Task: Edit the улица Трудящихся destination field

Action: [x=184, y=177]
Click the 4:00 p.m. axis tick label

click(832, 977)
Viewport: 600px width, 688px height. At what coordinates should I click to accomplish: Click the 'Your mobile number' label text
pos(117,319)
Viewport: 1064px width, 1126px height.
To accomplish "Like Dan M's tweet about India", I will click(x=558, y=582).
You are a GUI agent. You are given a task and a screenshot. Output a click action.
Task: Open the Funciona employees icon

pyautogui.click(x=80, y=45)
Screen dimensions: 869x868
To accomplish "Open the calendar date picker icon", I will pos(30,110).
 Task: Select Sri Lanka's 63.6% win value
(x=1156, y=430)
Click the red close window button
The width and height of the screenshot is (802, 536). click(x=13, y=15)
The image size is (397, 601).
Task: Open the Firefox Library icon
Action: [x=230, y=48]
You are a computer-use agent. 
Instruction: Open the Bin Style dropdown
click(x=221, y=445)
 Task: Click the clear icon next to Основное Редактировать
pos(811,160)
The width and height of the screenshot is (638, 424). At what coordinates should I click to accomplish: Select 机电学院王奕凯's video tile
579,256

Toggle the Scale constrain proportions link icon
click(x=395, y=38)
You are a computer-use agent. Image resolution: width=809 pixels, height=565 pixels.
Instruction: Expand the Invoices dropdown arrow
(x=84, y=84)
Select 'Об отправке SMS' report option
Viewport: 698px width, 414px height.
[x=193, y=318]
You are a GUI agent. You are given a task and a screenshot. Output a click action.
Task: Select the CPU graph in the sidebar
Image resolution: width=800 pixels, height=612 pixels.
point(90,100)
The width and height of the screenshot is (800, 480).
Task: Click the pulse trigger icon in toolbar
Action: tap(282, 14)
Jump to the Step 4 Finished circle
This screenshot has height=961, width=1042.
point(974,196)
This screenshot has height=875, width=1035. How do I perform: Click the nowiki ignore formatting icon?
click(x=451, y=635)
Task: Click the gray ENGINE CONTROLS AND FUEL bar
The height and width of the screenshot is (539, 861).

PROBLEM: Output all of the material exactly as written.

RESPONSE TO THIS EXERCISE:
Task: Edit the улица Трудящихся destination field

Action: [x=184, y=177]
Click the 4:00 p.m. axis tick label

click(832, 977)
Viewport: 600px width, 688px height. At what coordinates should I click to accomplish: Click the 'Your mobile number' label text
pos(117,319)
Viewport: 1064px width, 1126px height.
To accomplish "Like Dan M's tweet about India", I will click(x=558, y=582).
You are a GUI agent. You are given a task and a screenshot. Output a click action.
Task: Open the Funciona employees icon

pyautogui.click(x=80, y=45)
Screen dimensions: 869x868
To accomplish "Open the calendar date picker icon", I will pos(30,110).
 Task: Select Sri Lanka's 63.6% win value
(x=1156, y=430)
Click the red close window button
The width and height of the screenshot is (802, 536). click(x=13, y=15)
The image size is (397, 601).
Task: Open the Firefox Library icon
Action: [x=230, y=48]
You are a computer-use agent. 
Instruction: Open the Bin Style dropdown
click(x=221, y=445)
 Task: Click the clear icon next to Основное Редактировать
pos(811,160)
The width and height of the screenshot is (638, 424). At what coordinates should I click to accomplish: Select 机电学院王奕凯's video tile
579,256

Toggle the Scale constrain proportions link icon
click(x=395, y=38)
You are a computer-use agent. Image resolution: width=809 pixels, height=565 pixels.
Instruction: Expand the Invoices dropdown arrow
(x=84, y=84)
Select 'Об отправке SMS' report option
Viewport: 698px width, 414px height.
[x=193, y=318]
You are a GUI agent. You are given a task and a screenshot. Output a click action.
Task: Select the CPU graph in the sidebar
Image resolution: width=800 pixels, height=612 pixels.
point(90,100)
The width and height of the screenshot is (800, 480).
Task: Click the pulse trigger icon in toolbar
Action: tap(282, 14)
Jump to the Step 4 Finished circle
This screenshot has height=961, width=1042.
point(974,196)
This screenshot has height=875, width=1035. How do I perform: Click the nowiki ignore formatting icon?
click(x=451, y=635)
Task: Click the gray ENGINE CONTROLS AND FUEL bar
The height and width of the screenshot is (539, 861).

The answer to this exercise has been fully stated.